The charity, which receives 80 per cent of its funding from the government, has criticised plans to devolve the commissioning of services for witnesses and victims of crime to 42 new locally elected police and crime commissioners.
The charity said the new local commissioning system would cost £21m to set up and lead to inconsistent service provision around the country.
Victim Support receives £38m a year from the Ministry of Justice to provide a national helpline for crime victims, a community service to support victims of crime and support for them in every criminal court. Other charities are also funded to provide specialist services such as counselling.
Javed Khan, chief executive of Victim Support, told Third Sector: "Eighty per cent of our funding comes from central government, so it is a very bold step we have taken. It is not something we have done before, but we have done it for very good reasons."
He said he did not think the government would penalise Victim Support - by putting its services out to tender, for example - for criticising a key policy.
"I could say to my staff ‘we are the front runner because we are already on the ground doing the work’ and ‘we could put in 42 bids and win most of them’ – but that is not the point. The point is that we fundamentally believe this is wrong. And I think government will respond to that position rather than hold it against us, because we have done it from a principled position."
He added: "This is not about having a battle with the Ministry of Justice; it is about giving honest advice from those doing the work for many years.

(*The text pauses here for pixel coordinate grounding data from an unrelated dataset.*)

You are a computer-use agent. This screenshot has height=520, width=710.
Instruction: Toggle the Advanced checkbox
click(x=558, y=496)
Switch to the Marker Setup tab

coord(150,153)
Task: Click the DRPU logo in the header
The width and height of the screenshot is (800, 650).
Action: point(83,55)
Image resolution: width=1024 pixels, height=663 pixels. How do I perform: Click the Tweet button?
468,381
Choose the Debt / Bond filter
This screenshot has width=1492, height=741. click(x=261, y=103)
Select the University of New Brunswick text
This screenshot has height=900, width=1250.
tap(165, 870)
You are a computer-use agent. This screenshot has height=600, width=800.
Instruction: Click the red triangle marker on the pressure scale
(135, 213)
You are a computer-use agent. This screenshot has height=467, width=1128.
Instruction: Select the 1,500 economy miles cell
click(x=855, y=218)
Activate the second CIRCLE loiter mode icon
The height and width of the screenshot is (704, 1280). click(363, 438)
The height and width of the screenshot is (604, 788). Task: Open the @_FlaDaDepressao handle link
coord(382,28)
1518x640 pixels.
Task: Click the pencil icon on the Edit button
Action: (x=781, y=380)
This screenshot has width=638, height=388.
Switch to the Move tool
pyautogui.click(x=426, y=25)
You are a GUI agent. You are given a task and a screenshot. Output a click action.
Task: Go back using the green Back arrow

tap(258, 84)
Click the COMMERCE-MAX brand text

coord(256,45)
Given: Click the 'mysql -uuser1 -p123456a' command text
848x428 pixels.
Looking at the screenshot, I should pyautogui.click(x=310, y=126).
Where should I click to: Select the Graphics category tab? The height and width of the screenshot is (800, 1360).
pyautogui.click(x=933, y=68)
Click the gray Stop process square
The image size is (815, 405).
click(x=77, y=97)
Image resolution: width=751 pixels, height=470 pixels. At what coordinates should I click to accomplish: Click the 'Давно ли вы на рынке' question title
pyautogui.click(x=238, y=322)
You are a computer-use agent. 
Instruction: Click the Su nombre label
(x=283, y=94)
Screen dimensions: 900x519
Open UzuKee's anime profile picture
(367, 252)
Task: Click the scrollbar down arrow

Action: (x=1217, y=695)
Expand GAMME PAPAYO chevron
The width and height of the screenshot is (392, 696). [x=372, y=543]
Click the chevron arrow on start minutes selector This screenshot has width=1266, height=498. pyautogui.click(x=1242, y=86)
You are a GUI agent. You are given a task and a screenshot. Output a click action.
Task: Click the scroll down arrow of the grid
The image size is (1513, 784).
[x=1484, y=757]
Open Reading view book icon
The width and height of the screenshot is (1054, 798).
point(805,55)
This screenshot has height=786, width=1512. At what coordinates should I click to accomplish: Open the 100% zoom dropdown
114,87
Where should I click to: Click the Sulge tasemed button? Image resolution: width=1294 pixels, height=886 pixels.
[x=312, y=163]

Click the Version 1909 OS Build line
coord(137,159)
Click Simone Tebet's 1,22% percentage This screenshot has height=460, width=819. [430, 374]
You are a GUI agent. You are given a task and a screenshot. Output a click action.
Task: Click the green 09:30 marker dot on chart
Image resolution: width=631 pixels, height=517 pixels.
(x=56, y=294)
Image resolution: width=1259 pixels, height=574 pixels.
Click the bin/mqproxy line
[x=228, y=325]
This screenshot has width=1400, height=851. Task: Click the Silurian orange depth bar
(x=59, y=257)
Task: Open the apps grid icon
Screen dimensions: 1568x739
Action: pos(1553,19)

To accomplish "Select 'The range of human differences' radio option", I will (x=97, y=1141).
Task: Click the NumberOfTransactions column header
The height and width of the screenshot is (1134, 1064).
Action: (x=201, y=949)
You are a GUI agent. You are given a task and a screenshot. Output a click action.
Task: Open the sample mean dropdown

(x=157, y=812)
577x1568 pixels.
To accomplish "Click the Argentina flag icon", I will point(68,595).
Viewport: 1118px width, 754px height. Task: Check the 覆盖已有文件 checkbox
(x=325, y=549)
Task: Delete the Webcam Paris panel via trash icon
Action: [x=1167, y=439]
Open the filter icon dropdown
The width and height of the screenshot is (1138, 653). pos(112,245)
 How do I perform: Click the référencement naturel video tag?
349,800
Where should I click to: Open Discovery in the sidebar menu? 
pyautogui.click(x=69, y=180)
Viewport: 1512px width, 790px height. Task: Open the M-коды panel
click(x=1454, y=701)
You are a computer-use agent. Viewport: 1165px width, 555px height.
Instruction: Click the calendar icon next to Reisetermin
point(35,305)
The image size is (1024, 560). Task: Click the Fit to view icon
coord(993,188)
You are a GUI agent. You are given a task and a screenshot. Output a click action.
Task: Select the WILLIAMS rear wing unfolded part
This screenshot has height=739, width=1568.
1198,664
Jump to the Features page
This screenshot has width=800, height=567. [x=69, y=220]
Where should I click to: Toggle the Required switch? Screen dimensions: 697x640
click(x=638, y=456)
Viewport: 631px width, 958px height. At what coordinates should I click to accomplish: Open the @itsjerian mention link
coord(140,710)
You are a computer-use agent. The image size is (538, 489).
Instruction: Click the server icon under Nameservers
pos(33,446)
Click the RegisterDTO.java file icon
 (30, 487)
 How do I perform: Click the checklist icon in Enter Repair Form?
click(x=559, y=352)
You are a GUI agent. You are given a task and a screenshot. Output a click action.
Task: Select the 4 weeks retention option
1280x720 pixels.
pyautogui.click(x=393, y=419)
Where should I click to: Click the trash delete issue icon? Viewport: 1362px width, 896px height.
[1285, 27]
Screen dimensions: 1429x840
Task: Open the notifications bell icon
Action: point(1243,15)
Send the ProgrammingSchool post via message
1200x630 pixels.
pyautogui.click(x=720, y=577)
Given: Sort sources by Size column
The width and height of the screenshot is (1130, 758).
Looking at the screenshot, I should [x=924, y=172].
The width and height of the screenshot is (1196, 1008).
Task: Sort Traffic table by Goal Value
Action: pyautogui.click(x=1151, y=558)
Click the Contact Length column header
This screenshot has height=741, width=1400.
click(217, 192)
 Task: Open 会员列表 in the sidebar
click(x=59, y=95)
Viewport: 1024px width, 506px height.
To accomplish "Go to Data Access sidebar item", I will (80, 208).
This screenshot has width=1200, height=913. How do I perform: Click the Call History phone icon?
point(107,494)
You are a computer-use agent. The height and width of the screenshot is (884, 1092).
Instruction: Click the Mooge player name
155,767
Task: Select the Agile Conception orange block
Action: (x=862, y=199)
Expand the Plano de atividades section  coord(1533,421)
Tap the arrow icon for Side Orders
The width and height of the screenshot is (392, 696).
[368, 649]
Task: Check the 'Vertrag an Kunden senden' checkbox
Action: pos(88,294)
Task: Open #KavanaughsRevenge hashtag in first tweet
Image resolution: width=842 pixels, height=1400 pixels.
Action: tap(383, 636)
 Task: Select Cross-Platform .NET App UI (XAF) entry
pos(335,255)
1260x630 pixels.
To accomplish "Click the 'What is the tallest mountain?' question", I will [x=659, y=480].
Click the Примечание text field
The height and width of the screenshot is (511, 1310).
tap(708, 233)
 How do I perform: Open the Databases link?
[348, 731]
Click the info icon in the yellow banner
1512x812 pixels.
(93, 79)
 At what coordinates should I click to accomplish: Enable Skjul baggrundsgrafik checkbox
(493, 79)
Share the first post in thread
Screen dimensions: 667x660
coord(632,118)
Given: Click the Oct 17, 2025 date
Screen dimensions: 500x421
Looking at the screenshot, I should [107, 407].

We believe their intentions are good."
Khan said the organisation was not opposing the new system simply because it received a large contract under the current one and did not want that to change.
A spokeswoman for the Ministry of Justice said: "We currently spend £66m a year supporting victims and witnesses of crime, and our proposals will raise up to £50m extra. This will increase, not reduce, the support and help on offer.
"Police and crime commissioners will put the needs of victims of crime at the centre of their agenda and will be required by law to consult victims in setting policing priorities in their local areas."